:: SOURCE EXTRACT ::
Deadlifts get a bad rep. Maybe it’s the name…but most likely it is all of the “professionals'“ recommending athletes to stay away from them because they are an “unsafe” exercise (yes the quotations are there for a purpose). First, any movement can cause injury or harm if performed improperly, with too much load or volume. Second, this movement alone is known to help make your back and hips stronger. Talk about a magic pill! Let’s dive into the movement, common form breakdowns to watch out for and how to modify/progress the deadlift.
To paraphrase one of my favorite Bret Contreras quotes, “If you think deadlifts are dangerous, try having a weak back. A weak back is dangerous.” Deadlifts are incredibly safe when performed with good form and at proper loads, volume and range of motion for your athlete. In fact, we’ve rehabbed older adults post back surgery and utilized them to prevent/reverse osteopenia and osteoporosis (a population in which most would consider deadlifting to be too dangerous). The key is, as with any movement, they need to be tailored to the ability of the athlete.

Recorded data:
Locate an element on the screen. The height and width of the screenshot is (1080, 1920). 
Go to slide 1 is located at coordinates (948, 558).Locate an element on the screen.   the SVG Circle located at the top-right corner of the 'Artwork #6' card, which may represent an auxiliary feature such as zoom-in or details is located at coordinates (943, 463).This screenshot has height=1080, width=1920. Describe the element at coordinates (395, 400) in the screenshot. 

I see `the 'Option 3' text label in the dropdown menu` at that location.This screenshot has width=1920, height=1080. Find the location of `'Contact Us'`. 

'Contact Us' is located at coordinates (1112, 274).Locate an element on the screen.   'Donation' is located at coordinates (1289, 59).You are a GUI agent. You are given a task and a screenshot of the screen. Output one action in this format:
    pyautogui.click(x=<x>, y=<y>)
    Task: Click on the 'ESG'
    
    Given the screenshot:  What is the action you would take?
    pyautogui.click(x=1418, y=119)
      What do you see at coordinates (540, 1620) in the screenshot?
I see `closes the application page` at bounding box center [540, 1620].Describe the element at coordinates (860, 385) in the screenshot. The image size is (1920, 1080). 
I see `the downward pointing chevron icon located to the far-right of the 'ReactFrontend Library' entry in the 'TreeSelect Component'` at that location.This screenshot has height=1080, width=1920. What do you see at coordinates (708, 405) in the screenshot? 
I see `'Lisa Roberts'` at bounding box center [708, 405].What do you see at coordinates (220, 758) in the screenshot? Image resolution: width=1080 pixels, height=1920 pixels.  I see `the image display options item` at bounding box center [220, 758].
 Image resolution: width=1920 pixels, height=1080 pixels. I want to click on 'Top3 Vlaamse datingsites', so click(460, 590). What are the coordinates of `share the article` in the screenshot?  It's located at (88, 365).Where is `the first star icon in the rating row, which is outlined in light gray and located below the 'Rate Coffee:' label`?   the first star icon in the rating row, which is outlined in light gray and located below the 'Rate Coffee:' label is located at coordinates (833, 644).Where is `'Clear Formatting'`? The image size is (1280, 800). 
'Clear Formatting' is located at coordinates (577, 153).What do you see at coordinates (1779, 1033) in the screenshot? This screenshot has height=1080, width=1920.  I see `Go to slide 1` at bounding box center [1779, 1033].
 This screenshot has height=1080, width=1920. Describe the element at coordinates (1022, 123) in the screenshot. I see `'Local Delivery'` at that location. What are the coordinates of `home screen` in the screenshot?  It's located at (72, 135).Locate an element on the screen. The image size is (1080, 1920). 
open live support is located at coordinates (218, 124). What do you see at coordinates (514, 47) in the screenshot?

:: ASSIGNED TASK ::
Copy the deadlift text word for word, from "To paraphrase one" through "of the athlete.", inclusive.

:: RESPONSE FOR THIS EXERCISE ::
To paraphrase one of my favorite Bret Contreras quotes, “If you think deadlifts are dangerous, try having a weak back. A weak back is dangerous.” Deadlifts are incredibly safe when performed with good form and at proper loads, volume and range of motion for your athlete. In fact, we’ve rehabbed older adults post back surgery and utilized them to prevent/reverse osteopenia and osteoporosis (a population in which most would consider deadlifting to be too dangerous). The key is, as with any movement, they need to be tailored to the ability of the athlete.